TASK GOAL: Reproduce each line below without any alteration.

MATERIAL TO PROCESS:
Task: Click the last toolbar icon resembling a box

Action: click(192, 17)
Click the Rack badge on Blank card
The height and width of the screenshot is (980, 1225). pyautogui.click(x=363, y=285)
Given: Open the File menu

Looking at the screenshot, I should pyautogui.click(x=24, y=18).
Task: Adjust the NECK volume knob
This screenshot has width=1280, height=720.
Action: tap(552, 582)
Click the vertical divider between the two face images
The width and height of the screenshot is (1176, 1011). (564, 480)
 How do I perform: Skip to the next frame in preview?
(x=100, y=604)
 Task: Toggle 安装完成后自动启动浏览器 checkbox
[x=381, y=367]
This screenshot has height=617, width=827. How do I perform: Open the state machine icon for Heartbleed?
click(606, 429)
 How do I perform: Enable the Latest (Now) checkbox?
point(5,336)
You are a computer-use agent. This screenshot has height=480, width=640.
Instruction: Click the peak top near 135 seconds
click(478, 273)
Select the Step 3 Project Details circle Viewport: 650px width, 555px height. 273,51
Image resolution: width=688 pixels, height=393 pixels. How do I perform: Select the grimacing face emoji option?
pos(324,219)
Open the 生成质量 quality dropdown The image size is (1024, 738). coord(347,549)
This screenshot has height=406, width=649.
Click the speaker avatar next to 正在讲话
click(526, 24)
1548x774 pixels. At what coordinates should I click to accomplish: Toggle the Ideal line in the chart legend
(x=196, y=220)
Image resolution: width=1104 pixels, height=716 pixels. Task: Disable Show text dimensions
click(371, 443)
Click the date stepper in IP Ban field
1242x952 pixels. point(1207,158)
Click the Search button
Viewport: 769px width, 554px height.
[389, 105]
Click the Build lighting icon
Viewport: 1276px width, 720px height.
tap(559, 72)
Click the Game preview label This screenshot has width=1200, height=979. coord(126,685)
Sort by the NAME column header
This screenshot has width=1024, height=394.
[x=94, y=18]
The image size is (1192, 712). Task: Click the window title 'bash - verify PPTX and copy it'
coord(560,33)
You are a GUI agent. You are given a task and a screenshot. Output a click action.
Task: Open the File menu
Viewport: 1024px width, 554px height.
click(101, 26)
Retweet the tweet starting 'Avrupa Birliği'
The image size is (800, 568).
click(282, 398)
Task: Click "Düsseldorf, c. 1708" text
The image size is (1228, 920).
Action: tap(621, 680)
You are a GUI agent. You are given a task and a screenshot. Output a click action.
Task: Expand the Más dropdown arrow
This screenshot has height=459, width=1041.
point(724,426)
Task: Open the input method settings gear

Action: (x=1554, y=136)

OUTPUT FOR THIS EXERCISE:
Task: Click the last toolbar icon resembling a box

Action: click(192, 17)
Click the Rack badge on Blank card
The height and width of the screenshot is (980, 1225). pyautogui.click(x=363, y=285)
Given: Open the File menu

Looking at the screenshot, I should pyautogui.click(x=24, y=18).
Task: Adjust the NECK volume knob
This screenshot has width=1280, height=720.
Action: tap(552, 582)
Click the vertical divider between the two face images
The width and height of the screenshot is (1176, 1011). (564, 480)
 How do I perform: Skip to the next frame in preview?
(x=100, y=604)
 Task: Toggle 安装完成后自动启动浏览器 checkbox
[x=381, y=367]
This screenshot has height=617, width=827. How do I perform: Open the state machine icon for Heartbleed?
click(606, 429)
 How do I perform: Enable the Latest (Now) checkbox?
point(5,336)
You are a computer-use agent. This screenshot has height=480, width=640.
Instruction: Click the peak top near 135 seconds
click(478, 273)
Select the Step 3 Project Details circle Viewport: 650px width, 555px height. 273,51
Image resolution: width=688 pixels, height=393 pixels. How do I perform: Select the grimacing face emoji option?
pos(324,219)
Open the 生成质量 quality dropdown The image size is (1024, 738). coord(347,549)
This screenshot has height=406, width=649.
Click the speaker avatar next to 正在讲话
click(526, 24)
1548x774 pixels. At what coordinates should I click to accomplish: Toggle the Ideal line in the chart legend
(x=196, y=220)
Image resolution: width=1104 pixels, height=716 pixels. Task: Disable Show text dimensions
click(371, 443)
Click the date stepper in IP Ban field
1242x952 pixels. point(1207,158)
Click the Search button
Viewport: 769px width, 554px height.
[389, 105]
Click the Build lighting icon
Viewport: 1276px width, 720px height.
tap(559, 72)
Click the Game preview label This screenshot has width=1200, height=979. coord(126,685)
Sort by the NAME column header
This screenshot has width=1024, height=394.
[x=94, y=18]
The image size is (1192, 712). Task: Click the window title 'bash - verify PPTX and copy it'
coord(560,33)
You are a GUI agent. You are given a task and a screenshot. Output a click action.
Task: Open the File menu
Viewport: 1024px width, 554px height.
click(101, 26)
Retweet the tweet starting 'Avrupa Birliği'
The image size is (800, 568).
click(282, 398)
Task: Click "Düsseldorf, c. 1708" text
The image size is (1228, 920).
Action: tap(621, 680)
You are a GUI agent. You are given a task and a screenshot. Output a click action.
Task: Expand the Más dropdown arrow
This screenshot has height=459, width=1041.
point(724,426)
Task: Open the input method settings gear

Action: (x=1554, y=136)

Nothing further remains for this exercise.